Task prompt: Using the introduction to the baseball winning-percentage study, explain in one to three sentences how a high school player could come to be drafted as early as 18 years old.

Quoted text:
++++++
Artificial Neural Network Prediction of Major League Baseball Teams Winning Percentages

Scott Wiese

12.18.2003

ECE 539

Professor Hu

Introduction

Baseball has long been known as America’s game; often called a game of inches, it is also a game of statistics. Fans attending the games across the country often keep their own statistics by using the scorecards that come with game day programs. Baseball teams have kept statistics since as early as the 1871 Boston Braves who played 31 games that year. Since then, statistics have become a tracking tool for team and individual player success. Now, scouts track players as early as high school, mainly by watching their statistics. If a high school player’s statistics are good enough to get a professional scout’s attention, that player could be drafted as early as 18 years old to play professional baseball. Statistics are part of the heritage of baseball, every game can be told by a box score and every season can be explained by an in depth review of a team’s statistics.
++++++
Supplied material:
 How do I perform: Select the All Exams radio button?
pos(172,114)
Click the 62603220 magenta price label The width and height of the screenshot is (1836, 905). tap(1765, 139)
++++++
Worked solution: Scouts track players as early as high school, mainly by watching their statistics. If a high school player's statistics are good enough to get a professional scout's attention, that player could be drafted to play professional baseball as early as 18 years old.